Frente al último dato hábil anterior, el del 8 de mayo, cuando el euríbor cerró en 2,708%, el índice sube 0,070 puntos. En el muy corto plazo, por tanto, la referencia vuelve a repuntar tras el descenso registrado al final de la semana pasada.
La comparación mensual también apunta hacia arriba. La media provisional de mayo de 2026, del 2,811%, se coloca por encima del 2,747% con el que cerró abril, una diferencia de 0,064 puntos. Eso significa que, aunque todavía queden muchas sesiones por publicarse antes del cierre del mes, el indicador sigue moviéndose en niveles más altos que hace solo unas semanas.
En la comparativa anual, la referencia también está claramente por encima. Aquí conviene precisar una fecha: el 11 de mayo de 2025 fue domingo, así que para medir el cambio interanual con una base homogénea lo más útil es acudir a la media mensual de mayo de 2025, que fue del 2,081%. Frente a ese nivel, la media provisional actual sube 0,730 puntos, una señal de encarecimiento sostenido para las hipotecas variables.

El BCE y la inflación vuelven a condicionar la evolución del índice
El euríbor se mueve al compás de las expectativas sobre los tipos de interés en la eurozona. En este momento, el mercado sigue pendiente de si el Banco Central Europeo mantendrá una postura dura durante más tiempo. A día de hoy, los tipos oficiales del BCE continúan en el 2,00% para la facilidad de depósito, 2,15% para las operaciones principales de financiación y 2,40% para la facilidad marginal de crédito.

▶ [Datos proporcionados]:
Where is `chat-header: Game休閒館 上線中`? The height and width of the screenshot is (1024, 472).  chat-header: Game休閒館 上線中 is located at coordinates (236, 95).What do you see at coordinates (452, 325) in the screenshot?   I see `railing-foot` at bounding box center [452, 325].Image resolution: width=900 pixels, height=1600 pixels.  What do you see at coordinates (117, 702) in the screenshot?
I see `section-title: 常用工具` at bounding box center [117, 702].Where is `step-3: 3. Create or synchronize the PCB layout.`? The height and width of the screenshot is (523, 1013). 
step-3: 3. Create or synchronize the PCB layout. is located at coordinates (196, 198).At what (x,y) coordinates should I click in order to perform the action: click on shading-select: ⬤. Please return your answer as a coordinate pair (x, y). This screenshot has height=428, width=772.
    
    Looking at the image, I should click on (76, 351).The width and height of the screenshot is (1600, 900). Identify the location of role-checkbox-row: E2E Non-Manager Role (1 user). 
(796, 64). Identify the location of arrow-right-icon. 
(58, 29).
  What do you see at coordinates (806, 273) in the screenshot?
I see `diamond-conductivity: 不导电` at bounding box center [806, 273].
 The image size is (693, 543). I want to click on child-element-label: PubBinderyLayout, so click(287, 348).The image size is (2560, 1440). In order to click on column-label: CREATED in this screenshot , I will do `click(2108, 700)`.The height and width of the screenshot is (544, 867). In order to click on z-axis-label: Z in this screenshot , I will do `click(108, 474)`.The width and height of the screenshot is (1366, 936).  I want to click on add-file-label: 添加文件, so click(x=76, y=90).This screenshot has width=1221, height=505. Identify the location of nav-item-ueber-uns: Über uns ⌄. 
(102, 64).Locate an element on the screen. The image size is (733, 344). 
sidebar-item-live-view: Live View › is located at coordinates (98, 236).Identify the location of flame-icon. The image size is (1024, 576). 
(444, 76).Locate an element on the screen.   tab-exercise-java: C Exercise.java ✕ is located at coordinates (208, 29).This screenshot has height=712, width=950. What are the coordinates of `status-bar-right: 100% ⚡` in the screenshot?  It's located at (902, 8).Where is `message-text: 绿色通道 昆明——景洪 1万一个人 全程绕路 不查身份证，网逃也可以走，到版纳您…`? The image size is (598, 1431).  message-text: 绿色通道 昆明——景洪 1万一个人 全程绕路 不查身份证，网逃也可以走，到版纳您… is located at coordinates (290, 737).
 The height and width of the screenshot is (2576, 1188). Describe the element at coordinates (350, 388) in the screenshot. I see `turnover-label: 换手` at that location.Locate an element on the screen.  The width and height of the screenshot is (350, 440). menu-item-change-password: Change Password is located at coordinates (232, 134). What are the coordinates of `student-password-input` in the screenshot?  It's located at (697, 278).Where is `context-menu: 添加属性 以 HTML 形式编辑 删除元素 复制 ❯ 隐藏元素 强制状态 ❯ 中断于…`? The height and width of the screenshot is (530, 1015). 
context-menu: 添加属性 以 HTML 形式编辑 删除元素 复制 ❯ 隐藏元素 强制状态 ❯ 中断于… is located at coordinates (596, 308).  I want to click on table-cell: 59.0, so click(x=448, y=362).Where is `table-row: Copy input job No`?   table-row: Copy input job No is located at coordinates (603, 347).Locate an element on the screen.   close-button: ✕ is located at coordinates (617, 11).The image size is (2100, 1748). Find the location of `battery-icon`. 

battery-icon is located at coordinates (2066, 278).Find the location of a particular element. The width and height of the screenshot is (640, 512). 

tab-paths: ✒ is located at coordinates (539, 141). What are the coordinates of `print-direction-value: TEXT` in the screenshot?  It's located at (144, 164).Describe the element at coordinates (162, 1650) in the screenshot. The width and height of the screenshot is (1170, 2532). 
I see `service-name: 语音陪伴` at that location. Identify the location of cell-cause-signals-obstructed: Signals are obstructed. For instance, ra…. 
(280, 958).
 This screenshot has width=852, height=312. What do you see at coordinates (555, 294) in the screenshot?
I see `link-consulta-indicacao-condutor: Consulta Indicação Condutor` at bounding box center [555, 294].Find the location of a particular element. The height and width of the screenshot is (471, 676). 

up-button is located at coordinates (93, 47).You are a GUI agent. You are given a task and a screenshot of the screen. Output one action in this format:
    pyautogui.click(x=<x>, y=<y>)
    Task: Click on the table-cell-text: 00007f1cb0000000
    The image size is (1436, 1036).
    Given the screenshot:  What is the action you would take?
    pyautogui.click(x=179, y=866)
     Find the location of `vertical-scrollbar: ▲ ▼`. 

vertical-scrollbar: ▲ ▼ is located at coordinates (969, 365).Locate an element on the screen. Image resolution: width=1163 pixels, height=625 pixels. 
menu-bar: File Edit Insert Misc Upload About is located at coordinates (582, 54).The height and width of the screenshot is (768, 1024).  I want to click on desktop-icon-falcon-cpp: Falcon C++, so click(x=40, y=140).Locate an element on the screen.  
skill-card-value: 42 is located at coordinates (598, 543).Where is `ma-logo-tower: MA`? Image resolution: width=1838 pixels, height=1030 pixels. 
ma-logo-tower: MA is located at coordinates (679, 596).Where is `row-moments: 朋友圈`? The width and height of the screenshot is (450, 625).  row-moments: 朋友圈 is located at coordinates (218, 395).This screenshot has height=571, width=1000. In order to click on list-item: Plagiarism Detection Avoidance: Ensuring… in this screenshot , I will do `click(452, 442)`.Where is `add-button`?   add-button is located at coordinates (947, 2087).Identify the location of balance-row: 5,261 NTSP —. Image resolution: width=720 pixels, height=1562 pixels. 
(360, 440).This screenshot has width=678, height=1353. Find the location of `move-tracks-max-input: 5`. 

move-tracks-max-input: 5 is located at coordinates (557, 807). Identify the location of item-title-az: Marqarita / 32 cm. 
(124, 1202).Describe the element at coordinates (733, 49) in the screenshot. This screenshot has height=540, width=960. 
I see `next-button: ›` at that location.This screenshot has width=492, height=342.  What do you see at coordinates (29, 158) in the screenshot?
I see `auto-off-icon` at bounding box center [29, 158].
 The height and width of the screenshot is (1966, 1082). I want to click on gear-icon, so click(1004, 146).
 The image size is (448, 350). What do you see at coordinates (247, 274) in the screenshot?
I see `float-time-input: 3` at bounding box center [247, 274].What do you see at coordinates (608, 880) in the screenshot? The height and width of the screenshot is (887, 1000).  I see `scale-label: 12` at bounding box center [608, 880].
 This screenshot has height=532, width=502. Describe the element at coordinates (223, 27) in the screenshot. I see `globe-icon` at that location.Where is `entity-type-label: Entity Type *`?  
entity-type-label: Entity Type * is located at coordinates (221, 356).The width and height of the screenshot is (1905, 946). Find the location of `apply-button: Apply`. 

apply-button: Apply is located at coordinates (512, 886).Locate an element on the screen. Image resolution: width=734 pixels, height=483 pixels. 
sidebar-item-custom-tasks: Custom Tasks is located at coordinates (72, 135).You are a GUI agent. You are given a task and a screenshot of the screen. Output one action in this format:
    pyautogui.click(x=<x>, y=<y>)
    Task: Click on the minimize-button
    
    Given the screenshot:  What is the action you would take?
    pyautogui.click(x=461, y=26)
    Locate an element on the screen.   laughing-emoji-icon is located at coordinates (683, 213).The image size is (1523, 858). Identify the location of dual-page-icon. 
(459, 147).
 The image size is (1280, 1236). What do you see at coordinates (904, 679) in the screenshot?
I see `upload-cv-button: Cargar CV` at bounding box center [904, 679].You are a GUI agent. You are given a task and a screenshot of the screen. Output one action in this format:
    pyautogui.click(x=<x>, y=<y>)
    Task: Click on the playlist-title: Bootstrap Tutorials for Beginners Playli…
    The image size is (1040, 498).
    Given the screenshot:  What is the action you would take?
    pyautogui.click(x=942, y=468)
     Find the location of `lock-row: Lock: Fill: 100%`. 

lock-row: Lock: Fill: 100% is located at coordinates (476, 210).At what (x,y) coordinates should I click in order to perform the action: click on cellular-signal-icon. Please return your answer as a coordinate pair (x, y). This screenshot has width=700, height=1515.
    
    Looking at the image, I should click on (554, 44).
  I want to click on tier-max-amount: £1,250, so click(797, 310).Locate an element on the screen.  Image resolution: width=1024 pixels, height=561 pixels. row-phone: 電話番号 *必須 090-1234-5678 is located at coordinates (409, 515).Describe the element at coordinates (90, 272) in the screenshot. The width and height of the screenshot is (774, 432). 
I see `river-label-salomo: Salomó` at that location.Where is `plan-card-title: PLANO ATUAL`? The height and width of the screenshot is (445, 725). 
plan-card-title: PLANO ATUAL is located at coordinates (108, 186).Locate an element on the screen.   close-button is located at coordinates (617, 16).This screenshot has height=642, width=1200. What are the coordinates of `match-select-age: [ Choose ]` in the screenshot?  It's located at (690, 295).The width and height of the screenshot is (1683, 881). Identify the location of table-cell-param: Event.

▶ [Tareas a realizar]:
**A)** Enumera, en el orden en que aparecen, todos los valores expresados en porcentaje que figuran en el texto sobre el euríbor.
**B)** Reescribe de forma más breve el párrafo del texto sobre el euríbor que empieza con "La comparación mensual también apunta hacia arriba", sin perder sus datos principales.
**C)** Prosigue el texto sobre el euríbor a partir del punto en que termina.

▶ [Respuestas]:
**A)** 2,708%, 2,811%, 2,747%, 2,081%, 2,00%, 2,15% y 2,40%.

**B)** La media provisional de mayo de 2026 (2,811%) supera en 0,064 puntos el cierre de abril (2,747%). Aún faltan muchas sesiones por publicarse antes del cierre del mes, pero el indicador ya se mueve en niveles más altos que hace unas semanas.

**C)**
La clave está en la inflación. La estimación rápida de Eurostat situó la inflación anual de la eurozona en el 3,0% en abril, por encima del 2,6% de marzo. Ese repunte complica el margen del BCE para relajar su política monetaria y refuerza la idea de que el precio del dinero puede seguir alto más tiempo del previsto.
A eso se añade un contexto de energía más cara y de mayor incertidumbre geopolítica. Cuando el mercado descuenta tipos oficiales elevados durante más meses, el euríbor suele reaccionar antes, porque refleja el coste al que los bancos se prestan dinero entre sí y anticipa ese escenario de tipos más restrictivos.

El impacto sobre las hipotecas variables ya es visible
Para una hipoteca variable, el valor diario sirve como termómetro, pero el dato que de verdad acaba entrando en la revisión es la media mensual. Por eso, si mayo cerrara hoy en ese 2,811%, la referencia aplicable a muchas revisiones sería más alta que la de abril y bastante superior a la de hace un año.
Con un ejemplo realista de 150.000 euros pendientes, a 25 años y con un diferencial de euríbor +1%, una revisión con la media provisional actual dejaría una cuota aproximada de 776,19 euros al mes. Si esa misma hipoteca se hubiera revisado con la media oficial de abril de 2026, del 2,747%, la letra habría quedado en torno a 770,95 euros.
La diferencia es de unos 5,23 euros al mes, o cerca de 62,8 euros al año. El salto es mucho mayor si la comparación se hace con mayo de 2025, cuando la media fue del 2,081%: en ese caso, la cuota pasaría de unos 717,65 euros a los actuales 776,19 euros, es decir, 58,53 euros más al mes y alrededor de 702,4 euros más al año. El efecto final depende siempre de tres factores: capital pendiente, plazo restante y diferencial pactado con el banco.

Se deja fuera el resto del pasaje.